Tuesday, January 21, 2014

What's your decision-making style?

When Making Decisions, Are You a Satisficer or a Maximizer? | LinkedIn

The article linked above is a very clear explanation of the two main categories of decision-making.  In brief, a "Satisficer" is someone who sets a rubric--a set of rules or qualifications that the option must meet--and chooses the first option that meets those standards.  I am a Satisficer.  The decision-making process, in my head, is simple.  I figure out what I want, find that thing, and I'm done.  If I can't find the perfect option, I pick the closest thing to it.

On the outside this looks a lot like making snap decisions, but it's not.  It just b-a-r-e-l-y side-steps the craziness of second-guessing myself.  I learned Satisficing at the knee of a brilliant and cut-throat businessman:  my dad.  He said (more than once, as I'm a slow learner), "There's no right decision.  There's only the best decision for that moment in time."  Granted, this approach can drive Maximizers to drink if it's the one used by a partner (life or business), but it's pretty efficient.

It's also how I wound up with such an odd assortment of horses, vehicles, living situations, investments, and personal possessions.  In my book, that's what makes life interesting.  My friends think I need help.

The second main category mentioned above is "Maximizing".  The Maximizer is the person who continues to search even after the decision has been made and all options appear to have been exhausted.  There's no such thing as exhausted options to a Maximizer.  If s/he finally settles on a house to purchase, s/he will spend endless hours poring over additional real estate ads looking for that better deal or for proof that the option chosen was the absolute best one.

This approach would drive a Satisficer like me completely insane.  "Pick one!" I yell in my head as I watch my friend try on seven nearly identical dresses.
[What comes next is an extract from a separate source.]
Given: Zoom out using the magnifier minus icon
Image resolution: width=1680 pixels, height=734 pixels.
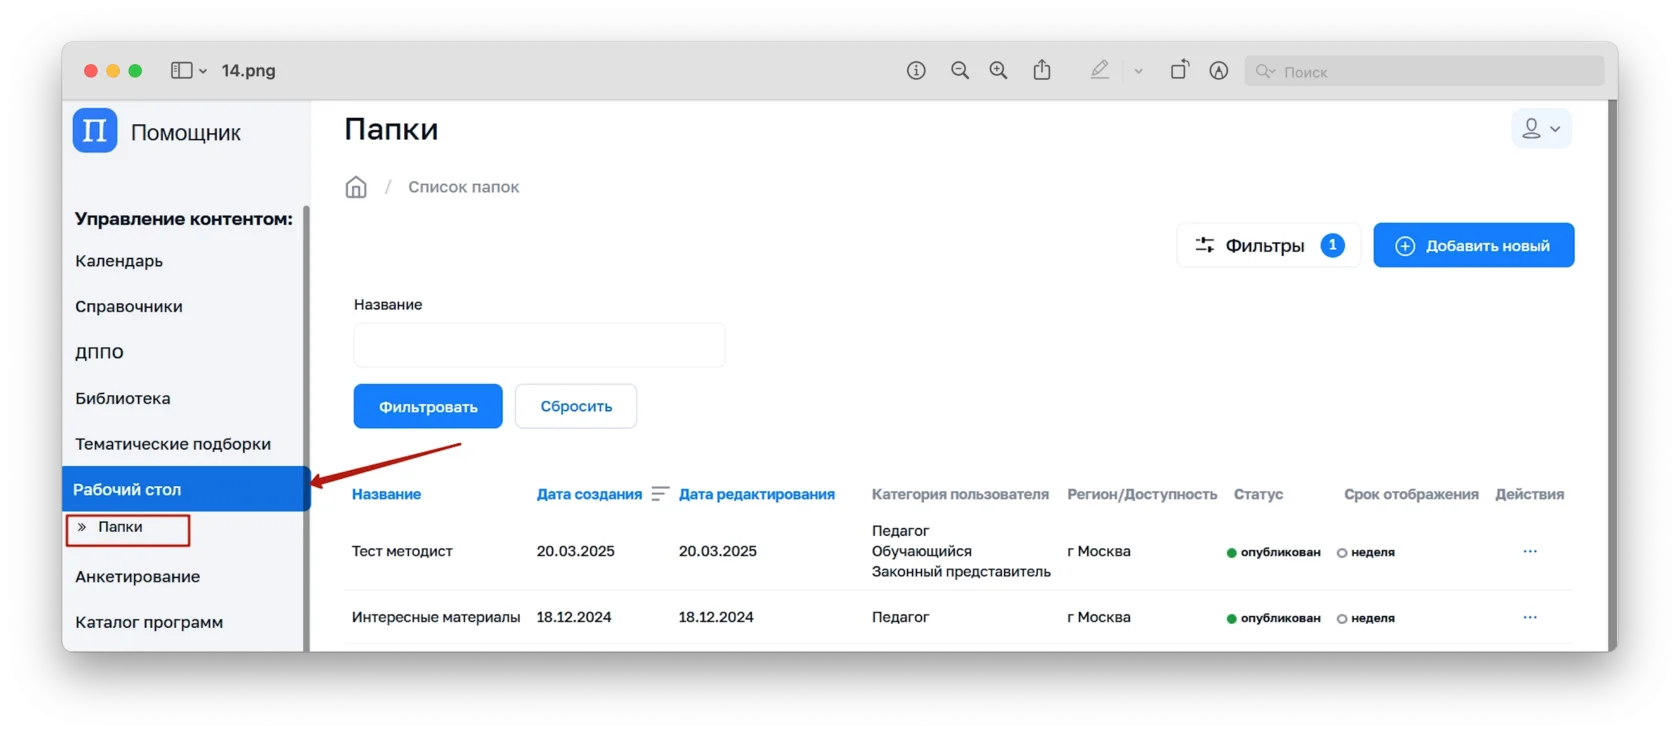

Eventually I also yell it out loud, which may be why she stopped taking me shopping with her.  In my defense, she picked me because 1) I have better taste than she does, and 2) I'm good at making decisions.  Had she picked a fellow Maximizer, they'd still be at Marshall's with armloads of dresses for that 2009 dinner-dance she and her hub were going to attend.  Or she would have chosen three, taken two spares with her to the dinner, and done quick bathroom costume changes at appropriate moments.  Maximizers lend comic relief.

I think it's obvious how this applies to this horse life, but I'll belabor that a smidge here anyway to fill up the page.  As I said, I have always had a rather odd bunch of horses in my life.  I bought the first one because that ugly, attitudinal Appy mare was the only thing in my price range ($800) at the time at the only barn I knew about that sold horses.  Easy-peasy.  When that didn't work out so well (she gave me some fun times and my first major concussion), her replacement was the only male horse I could afford to trade her in on.  At least I'd set two qualifications at that point:  price and gender.  I didn't know enough to add more, like "training" and "soundness".

No, not a really tall toddler.   At 34.5 inches, Duke met two
of the qualifications in my rubric as a replacement for 15.3 hh
Rat, my daughter's Morgan.  1) He's a horse. 2) He's the spitting image of Rat.
Done and done. 

So it went down the line.  As my knowledge base grew, so did the requirements in my rubric.  But in each case I never looked back, never looked around, and never second-guessed.  I worked the choice until it stopped working, then made a new one.

My Maximizer friends are hell bent on finding the Perfect Horse.  One of them will never buy a horse because her standards are way higher than her budget will support.  Another will buy something soon, and in a year find something better and pass the first one along and so on, because that's how this particular Maximizer rolls.  Most of my friends and family lie somewhere between those extremes.

But this summary leaves out the most popular (and in my view, the most fun) decision-maker of all.  If you haven't read the book Blink, by economist Malcolm Gladwell, author of The Tipping Point, you really might want to add it to your winter reading list.  What else have you got to do now that you've watched all your horse training vids for the eighth time and it's too blasted cold to ride?

Blink is about how we make snap decisions.  I'll guarantee it will make Satisficers smile and Maximizers itch and whimper.  We Sats (I made that up; it's not a thing...until now) are always looking for a quicker way to the end result, so we'll jump at the concept that our brains have ways of sorting options without our being entirely aware that they're doing so.  Maximizers will be screaming at the pages because, "How can you be sure there isn't something better that you're missing?"

Satisificing makes my world go round in some oddly entertaining ways, so I am not likely to change.  But if you find that your decisions are leading you down paths to which you simply can't adjust, you might want to consider switching modes.  We all write our own stories, so write it the way it works for you and phooey on the haters.